[Start of INPUT ROWS]
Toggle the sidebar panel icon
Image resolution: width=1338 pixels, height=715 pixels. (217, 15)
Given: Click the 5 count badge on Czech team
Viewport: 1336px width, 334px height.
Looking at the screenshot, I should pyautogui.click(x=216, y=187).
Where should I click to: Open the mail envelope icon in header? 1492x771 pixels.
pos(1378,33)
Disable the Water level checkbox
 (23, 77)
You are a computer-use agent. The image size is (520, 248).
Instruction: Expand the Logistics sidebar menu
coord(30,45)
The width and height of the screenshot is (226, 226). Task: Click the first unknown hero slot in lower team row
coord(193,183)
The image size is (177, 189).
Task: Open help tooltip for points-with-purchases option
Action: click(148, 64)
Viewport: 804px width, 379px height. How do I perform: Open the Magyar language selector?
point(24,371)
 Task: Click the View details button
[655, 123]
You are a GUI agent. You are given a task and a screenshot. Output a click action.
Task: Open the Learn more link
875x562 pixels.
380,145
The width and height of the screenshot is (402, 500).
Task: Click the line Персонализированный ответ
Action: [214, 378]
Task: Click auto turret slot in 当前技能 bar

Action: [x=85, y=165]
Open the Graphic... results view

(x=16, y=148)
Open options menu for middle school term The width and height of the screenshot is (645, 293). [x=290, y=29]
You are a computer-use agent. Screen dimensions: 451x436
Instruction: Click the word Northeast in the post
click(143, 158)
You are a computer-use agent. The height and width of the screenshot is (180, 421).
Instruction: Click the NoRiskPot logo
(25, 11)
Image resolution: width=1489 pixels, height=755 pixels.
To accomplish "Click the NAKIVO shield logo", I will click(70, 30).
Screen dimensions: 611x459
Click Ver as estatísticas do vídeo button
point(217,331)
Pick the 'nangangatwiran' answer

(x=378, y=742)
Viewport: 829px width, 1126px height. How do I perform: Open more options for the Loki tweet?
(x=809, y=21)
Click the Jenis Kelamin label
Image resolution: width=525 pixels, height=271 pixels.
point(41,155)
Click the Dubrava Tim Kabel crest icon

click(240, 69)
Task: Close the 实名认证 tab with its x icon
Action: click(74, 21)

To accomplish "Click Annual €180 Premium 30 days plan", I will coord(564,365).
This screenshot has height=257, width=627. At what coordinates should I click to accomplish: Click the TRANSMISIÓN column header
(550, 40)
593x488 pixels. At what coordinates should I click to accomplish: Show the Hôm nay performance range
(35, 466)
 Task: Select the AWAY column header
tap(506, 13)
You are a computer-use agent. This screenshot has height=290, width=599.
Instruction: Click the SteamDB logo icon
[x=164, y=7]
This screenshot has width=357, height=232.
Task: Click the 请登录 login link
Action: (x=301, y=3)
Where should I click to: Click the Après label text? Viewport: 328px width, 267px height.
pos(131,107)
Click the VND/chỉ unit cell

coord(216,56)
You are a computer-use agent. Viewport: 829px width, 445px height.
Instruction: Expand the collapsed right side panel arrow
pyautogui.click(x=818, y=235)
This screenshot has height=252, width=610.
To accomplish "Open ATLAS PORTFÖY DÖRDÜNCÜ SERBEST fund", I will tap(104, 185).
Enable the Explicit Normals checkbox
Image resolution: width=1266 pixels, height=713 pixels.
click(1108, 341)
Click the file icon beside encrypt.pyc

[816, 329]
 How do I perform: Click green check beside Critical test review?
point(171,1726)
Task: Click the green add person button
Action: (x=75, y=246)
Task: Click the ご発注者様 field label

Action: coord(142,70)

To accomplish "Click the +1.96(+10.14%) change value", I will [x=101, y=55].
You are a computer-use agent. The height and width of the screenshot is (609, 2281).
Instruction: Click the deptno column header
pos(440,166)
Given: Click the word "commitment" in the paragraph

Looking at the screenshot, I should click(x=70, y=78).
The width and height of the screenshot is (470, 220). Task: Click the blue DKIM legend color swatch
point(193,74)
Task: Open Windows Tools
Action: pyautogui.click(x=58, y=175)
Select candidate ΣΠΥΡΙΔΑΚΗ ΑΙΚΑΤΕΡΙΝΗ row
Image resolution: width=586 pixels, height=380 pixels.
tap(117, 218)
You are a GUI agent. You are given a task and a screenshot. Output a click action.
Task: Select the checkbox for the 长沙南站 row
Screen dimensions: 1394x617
[End of INPUT ROWS]
DIRECTIVE: Copy out the entries word for word, from the first line through the line containing "Action: click(148, 64)".

SOLVED PROBLEM:
Toggle the sidebar panel icon
Image resolution: width=1338 pixels, height=715 pixels. (217, 15)
Given: Click the 5 count badge on Czech team
Viewport: 1336px width, 334px height.
Looking at the screenshot, I should pyautogui.click(x=216, y=187).
Where should I click to: Open the mail envelope icon in header? 1492x771 pixels.
pos(1378,33)
Disable the Water level checkbox
 (23, 77)
You are a computer-use agent. The image size is (520, 248).
Instruction: Expand the Logistics sidebar menu
coord(30,45)
The width and height of the screenshot is (226, 226). Task: Click the first unknown hero slot in lower team row
coord(193,183)
The image size is (177, 189).
Task: Open help tooltip for points-with-purchases option
Action: click(148, 64)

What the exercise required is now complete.